J’écris tout ceci sur la poignée de feuilles qu’il me reste de la ramette de papier à lettres que j’avais fait graver de mon monogramme par le vieil imprimeur qui exerçait son art sur un antique matériel dans une échoppe antédiluvienne située en face le portail du CROUS. Je ne parviens plus à retrouver son nom mais en revanche je le revois très bien : d’une taille moyenne, assez corpulent, le teint couperosé, la moustache blanche épaisse roussie par la fumée de ses Gitanes papier maïs, portant toujours une blouse de coton gris tachée d’encres diverses. Et son odeur dans laquelle le papier, la colle et l’encre rivalisaient avec la piquette dont il s’enfilait un "ballon" toutes les demi-heures au bar qui jouxtait son capharnaüm. C’était l’un des piliers de l’endroit. Il en faisait le siège en espérant convaincre à l’usure le cafetier de racheter son local afin de s’agrandir. Il finit par avoir gain de cause, privant ainsi le quartier de la Faculté d’une de ses figures légendaires.

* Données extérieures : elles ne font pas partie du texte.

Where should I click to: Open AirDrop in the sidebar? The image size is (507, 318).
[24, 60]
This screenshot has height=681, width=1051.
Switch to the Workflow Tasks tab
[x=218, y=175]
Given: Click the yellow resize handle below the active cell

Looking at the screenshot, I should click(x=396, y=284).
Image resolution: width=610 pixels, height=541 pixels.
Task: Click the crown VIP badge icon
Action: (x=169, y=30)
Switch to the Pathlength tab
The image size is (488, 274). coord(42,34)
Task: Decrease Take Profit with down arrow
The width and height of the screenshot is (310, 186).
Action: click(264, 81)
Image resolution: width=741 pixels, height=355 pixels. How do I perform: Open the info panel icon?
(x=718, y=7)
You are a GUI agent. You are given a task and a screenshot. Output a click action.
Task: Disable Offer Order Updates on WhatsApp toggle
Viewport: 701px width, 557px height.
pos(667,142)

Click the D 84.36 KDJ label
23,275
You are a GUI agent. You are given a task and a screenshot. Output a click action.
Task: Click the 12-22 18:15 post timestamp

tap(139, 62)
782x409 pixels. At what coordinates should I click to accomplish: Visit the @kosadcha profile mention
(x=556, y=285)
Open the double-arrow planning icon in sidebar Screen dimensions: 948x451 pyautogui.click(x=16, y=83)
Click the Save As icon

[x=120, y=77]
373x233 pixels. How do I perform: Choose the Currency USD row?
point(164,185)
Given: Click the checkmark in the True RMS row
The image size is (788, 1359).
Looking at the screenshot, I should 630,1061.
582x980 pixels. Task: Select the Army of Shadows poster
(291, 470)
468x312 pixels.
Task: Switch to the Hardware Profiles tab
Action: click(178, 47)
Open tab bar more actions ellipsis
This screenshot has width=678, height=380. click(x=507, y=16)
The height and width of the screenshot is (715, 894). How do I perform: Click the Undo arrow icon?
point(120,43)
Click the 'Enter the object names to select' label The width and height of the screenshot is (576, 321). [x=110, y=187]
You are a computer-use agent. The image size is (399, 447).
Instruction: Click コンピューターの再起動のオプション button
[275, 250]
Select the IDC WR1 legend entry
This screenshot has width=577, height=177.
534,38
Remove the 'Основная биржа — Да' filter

Malgré l’âge et une indéniable décrépitude, il ne doutait pas d’avoir conservé un reste de charme qu’il s’ingéniait à mettre à l’épreuve en draguant tout ce qui portait une jupe ou une robe. Les nanas en jeans ne l’intéressaient pas ; « trop compliqué à enlever pour un coup rapide contre le meuble à casses » disait-il en riant gras. Bien sûr, il me lorgnait avec concupiscence lorsque je passais dans la rue pour me rendre à mes cours et qu’il se trouvait sur le pas de sa porte en train de fumer. « Bonjour, charmante demoiselle » me lançait-il. Ça m’amusait et le rire est une bonne méthode d’approche. Aussi, nous avions fini par sympathiser et m’avait-il fait ce petit travail pour le seul prix du papier et de l’encre. Prix auquel j’avais ajouté un baiser sonore sur sa joue fripée, ce qui était bien le moins que je pouvais faire en remerciement de l’économie qu’il faisait faire à ma bourse un peu plate à force de dépenses futiles.
Donc, voici à quoi j’utilise aujourd’hui le reste de cette ramette de papier vergé ivoire 110 g Conquéror, initiales « A. Z. » caractères à l’anglaise, encre couleur vieux rose en relief, soulignées de mon véritable nom en petites capitales police Futura, corps 10 : « Anne Zimmerman ». Au moins, si quelqu’un tombe là-dessus il ne pourra faire le rapprochement avec mon nom de plume.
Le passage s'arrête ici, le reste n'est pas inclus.